== Segment start ==
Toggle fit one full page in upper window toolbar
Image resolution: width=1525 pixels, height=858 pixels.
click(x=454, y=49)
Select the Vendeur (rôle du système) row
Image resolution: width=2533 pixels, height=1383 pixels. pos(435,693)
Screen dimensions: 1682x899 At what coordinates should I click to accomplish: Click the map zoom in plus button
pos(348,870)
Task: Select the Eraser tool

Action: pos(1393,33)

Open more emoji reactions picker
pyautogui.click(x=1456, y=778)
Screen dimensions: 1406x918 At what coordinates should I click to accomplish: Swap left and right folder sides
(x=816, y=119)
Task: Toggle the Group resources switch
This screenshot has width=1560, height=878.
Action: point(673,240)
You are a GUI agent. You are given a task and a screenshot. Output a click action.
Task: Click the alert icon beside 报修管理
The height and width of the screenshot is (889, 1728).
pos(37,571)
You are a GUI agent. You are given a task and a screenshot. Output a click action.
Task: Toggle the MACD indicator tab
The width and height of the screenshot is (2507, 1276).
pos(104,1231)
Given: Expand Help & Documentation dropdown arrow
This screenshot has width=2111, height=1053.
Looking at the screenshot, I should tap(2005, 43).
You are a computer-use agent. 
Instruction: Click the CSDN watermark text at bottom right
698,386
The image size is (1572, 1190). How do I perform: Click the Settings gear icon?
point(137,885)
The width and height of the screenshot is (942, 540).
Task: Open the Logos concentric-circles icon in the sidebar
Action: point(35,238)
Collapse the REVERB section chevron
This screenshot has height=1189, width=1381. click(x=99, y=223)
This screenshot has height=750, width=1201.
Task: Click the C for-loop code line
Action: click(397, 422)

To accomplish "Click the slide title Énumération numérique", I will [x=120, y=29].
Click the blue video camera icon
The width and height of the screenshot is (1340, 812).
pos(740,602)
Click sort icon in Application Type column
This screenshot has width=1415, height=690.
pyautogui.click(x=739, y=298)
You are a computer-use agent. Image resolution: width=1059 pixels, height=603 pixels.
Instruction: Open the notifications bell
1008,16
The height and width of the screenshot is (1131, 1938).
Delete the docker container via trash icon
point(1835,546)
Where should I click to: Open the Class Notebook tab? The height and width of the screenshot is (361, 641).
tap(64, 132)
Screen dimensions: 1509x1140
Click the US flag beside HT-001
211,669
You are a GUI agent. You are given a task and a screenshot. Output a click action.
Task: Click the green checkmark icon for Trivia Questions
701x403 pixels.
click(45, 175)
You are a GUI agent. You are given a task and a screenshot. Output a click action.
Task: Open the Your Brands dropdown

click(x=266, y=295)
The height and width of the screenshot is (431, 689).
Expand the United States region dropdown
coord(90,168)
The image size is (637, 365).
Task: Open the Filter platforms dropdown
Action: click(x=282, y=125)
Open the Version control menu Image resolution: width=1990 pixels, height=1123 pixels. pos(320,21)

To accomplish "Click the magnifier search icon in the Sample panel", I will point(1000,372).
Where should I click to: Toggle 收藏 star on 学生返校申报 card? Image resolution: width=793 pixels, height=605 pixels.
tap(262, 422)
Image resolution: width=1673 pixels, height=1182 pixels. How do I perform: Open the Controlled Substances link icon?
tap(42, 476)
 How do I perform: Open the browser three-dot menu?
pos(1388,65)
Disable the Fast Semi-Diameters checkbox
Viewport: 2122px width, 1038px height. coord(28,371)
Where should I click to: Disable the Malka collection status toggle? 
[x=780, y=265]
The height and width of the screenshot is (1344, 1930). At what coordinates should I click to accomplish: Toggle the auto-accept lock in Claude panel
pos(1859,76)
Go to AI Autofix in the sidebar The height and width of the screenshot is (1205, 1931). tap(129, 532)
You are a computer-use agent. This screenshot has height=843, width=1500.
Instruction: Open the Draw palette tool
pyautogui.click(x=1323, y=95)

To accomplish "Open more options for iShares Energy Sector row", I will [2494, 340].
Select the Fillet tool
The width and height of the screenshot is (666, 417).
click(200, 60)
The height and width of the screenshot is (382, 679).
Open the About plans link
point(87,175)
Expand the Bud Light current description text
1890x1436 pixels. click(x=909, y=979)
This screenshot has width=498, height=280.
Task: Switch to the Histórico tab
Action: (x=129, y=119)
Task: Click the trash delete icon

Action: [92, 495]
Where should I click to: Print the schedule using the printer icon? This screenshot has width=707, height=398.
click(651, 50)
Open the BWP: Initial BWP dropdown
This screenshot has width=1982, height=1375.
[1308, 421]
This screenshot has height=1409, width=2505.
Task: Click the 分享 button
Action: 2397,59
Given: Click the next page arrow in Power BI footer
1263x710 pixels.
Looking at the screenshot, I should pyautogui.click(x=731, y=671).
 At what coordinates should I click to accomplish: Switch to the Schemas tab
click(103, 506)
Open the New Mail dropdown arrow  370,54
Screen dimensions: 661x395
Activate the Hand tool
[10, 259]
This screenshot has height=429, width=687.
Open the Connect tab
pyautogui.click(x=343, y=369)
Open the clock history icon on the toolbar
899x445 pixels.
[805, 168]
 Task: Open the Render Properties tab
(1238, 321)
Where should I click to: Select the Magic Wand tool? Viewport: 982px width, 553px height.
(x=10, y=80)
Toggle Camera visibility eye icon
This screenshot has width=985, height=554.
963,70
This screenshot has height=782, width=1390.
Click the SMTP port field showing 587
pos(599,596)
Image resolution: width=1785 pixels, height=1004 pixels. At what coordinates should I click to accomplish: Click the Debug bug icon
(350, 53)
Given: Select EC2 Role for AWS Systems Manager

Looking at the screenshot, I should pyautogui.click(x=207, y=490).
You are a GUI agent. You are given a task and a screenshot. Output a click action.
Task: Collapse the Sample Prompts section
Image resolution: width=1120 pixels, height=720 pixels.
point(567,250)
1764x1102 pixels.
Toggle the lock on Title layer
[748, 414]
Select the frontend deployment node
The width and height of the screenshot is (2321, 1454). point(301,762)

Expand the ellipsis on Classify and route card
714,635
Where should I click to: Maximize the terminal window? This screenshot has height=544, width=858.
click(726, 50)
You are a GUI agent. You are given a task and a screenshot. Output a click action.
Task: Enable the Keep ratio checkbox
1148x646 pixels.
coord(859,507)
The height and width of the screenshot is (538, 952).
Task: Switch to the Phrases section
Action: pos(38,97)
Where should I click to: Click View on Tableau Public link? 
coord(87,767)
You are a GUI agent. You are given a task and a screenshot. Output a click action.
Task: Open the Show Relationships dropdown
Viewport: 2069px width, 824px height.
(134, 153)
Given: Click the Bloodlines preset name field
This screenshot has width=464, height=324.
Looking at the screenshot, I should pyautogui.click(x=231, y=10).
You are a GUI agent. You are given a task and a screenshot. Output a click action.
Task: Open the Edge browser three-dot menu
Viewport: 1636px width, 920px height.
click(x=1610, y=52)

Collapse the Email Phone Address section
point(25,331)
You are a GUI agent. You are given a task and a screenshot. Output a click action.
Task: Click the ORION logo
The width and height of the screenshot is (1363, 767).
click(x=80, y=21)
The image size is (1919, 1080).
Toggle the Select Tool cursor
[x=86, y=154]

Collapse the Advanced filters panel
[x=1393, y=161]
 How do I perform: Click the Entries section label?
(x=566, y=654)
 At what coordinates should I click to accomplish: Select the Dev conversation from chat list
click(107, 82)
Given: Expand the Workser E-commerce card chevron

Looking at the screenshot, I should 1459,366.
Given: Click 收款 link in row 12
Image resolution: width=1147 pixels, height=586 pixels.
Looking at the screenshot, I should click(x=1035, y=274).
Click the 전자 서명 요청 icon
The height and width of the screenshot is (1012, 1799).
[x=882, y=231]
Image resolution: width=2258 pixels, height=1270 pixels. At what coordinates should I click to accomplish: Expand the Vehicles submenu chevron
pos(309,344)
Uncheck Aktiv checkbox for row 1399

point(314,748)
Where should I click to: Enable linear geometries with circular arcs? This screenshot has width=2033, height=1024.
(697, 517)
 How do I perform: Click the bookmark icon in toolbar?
== Segment end ==
**TASK ITEM:** Return every line of the listing above that contains "toolbar".

**ANSWER SECTION:**
Toggle fit one full page in upper window toolbar
Open the clock history icon on the toolbar
 How do I perform: Click the bookmark icon in toolbar?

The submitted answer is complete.